Collected data entries:
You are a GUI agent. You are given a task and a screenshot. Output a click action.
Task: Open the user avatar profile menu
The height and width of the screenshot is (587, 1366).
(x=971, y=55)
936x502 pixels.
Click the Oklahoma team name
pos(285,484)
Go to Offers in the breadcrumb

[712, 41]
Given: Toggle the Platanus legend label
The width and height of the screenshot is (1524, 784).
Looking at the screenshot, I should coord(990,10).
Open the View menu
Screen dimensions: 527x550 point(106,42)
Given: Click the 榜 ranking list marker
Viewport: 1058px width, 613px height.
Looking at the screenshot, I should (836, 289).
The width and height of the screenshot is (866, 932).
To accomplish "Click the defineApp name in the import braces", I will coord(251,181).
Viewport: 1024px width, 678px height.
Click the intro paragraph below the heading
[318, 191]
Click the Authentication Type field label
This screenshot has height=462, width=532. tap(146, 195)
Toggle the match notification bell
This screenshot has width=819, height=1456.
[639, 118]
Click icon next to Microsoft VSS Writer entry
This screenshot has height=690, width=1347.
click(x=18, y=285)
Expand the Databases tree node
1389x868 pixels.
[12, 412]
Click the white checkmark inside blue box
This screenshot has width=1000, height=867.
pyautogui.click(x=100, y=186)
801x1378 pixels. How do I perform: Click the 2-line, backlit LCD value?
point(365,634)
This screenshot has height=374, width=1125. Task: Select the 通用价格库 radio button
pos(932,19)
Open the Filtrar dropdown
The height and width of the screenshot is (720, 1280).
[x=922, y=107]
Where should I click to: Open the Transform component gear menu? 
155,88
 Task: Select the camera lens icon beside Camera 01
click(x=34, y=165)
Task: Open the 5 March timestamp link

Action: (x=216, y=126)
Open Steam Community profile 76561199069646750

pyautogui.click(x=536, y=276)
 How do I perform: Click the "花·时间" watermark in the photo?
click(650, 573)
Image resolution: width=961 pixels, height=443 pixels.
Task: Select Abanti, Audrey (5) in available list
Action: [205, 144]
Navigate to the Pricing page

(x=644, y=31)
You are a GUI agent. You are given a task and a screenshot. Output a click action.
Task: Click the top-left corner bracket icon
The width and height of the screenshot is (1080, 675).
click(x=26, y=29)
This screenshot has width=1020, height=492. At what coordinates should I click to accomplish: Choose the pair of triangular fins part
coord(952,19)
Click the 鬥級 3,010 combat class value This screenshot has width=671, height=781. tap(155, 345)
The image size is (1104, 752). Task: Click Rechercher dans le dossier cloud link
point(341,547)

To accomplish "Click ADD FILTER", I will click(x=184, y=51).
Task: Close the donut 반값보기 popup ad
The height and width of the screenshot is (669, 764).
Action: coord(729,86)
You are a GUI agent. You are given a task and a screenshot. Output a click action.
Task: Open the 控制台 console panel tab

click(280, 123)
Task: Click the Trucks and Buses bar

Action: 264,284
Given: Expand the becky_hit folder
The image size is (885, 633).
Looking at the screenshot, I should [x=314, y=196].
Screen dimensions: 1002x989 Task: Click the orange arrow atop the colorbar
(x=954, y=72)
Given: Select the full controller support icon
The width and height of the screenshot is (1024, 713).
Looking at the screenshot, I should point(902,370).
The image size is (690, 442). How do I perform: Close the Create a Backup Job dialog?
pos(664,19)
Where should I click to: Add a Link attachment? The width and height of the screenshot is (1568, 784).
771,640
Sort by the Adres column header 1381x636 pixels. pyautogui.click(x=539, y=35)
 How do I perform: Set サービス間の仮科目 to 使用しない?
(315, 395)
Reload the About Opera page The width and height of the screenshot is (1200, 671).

Problem description: Please work out how many lines in the records hold the string "will", and give only the number.

Exercise answer: 2